Overall, OLED's benefits would highly outweigh any harmful effects it might not even have in the future.
A challenger appears
written by Ryoko, December 02, 2008
There is also another technology to compete against CFLS, LEDs and OLEDs which is called Electron Stimulated Luminescence (ESL) and is due to be released 1stQ 2009 by a company called "Vu1". The lamps are dimmable, very efficient and have no toxic chemicals. They look like regular bulbs and have the same color spectrum.

Which ever technology wins, it looks like incandescent bulb's days are numbered.
written by Dan, December 03, 2008
Boy those sure are some smart folk that come up with those ideas!
Re: Significant health risks
written by Corey, December 03, 2008
These are thin films; The total volume is get generic viagra online quite small. Your house has worse chemicals in it in much larger volumes. If your house burns down you have bigger issues then your OLED lights.

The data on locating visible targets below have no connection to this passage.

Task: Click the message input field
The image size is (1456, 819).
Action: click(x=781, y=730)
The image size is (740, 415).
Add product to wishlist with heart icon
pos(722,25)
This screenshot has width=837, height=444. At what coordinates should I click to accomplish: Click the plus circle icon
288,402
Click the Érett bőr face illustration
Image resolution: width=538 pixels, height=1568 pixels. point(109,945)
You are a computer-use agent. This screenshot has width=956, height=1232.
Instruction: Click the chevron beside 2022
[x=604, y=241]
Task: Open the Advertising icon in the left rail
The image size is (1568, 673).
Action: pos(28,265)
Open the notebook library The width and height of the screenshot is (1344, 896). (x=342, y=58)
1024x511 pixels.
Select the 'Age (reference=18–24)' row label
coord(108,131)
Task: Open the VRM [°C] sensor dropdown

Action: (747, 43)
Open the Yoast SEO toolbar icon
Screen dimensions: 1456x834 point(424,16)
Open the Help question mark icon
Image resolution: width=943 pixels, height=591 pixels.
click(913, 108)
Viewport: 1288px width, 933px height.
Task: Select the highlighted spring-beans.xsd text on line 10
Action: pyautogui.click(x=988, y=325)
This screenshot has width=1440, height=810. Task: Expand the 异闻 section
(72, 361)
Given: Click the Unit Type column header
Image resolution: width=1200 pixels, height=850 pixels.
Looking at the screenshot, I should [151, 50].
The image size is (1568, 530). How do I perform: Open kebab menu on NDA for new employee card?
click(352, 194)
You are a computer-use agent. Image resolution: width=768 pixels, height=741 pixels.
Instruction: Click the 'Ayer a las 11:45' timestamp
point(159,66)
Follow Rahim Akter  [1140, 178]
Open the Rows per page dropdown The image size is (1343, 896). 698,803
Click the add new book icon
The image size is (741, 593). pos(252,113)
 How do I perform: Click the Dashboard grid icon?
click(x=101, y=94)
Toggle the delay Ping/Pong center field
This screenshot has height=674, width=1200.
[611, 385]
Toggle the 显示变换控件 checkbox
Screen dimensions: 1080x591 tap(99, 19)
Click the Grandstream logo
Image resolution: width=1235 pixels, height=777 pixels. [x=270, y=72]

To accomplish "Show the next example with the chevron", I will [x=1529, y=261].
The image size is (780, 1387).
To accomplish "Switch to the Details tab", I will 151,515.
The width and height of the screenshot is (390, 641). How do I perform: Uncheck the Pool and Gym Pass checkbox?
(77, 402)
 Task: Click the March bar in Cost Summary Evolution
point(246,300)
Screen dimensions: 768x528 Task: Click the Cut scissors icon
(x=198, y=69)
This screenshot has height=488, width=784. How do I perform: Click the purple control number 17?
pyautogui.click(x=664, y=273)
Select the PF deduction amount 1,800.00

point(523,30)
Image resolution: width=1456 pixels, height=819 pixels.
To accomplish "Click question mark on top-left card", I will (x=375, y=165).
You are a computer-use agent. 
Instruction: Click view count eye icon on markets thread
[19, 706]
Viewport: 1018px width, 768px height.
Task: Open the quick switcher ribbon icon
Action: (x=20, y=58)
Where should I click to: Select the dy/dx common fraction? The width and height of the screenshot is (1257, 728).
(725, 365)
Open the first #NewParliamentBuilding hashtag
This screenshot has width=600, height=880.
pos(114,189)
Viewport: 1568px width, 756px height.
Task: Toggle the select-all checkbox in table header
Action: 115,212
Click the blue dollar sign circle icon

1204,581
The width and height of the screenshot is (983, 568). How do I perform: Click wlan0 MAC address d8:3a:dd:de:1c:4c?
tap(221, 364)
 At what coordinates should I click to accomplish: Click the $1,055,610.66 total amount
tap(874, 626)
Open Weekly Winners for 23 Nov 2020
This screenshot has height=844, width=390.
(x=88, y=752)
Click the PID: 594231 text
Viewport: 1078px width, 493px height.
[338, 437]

Life produces nasty chemicals.
written by ben, December 03, 2008
Burning pine rosin creates nasty chemicals. In fact, BBQ sauce has nasty chemicals in it. Why do you think that smoking meat preserves it? It creates a poisonous layer that kills small microbes. We are much larger animals so we can digest this poison without too much harm.
written by robin, December 04, 2008
Boy those sure are some smart folk that come up with those ideas!
written by Erik, December 22, 2008
These are thin films; The total volume is quite small. Your house has worse chemicals in it in much larger volumes. If your house burns down you have bigger issues then your OLED lights...
written by Carl, April 30, 2010
This is a fantastic discovery. 60 lumens per watt is a substantial gain over traditional bulbs.
written by Bioman, November 10, 2010
OK, it's been 2 years since this breakthrough... So where are the lights?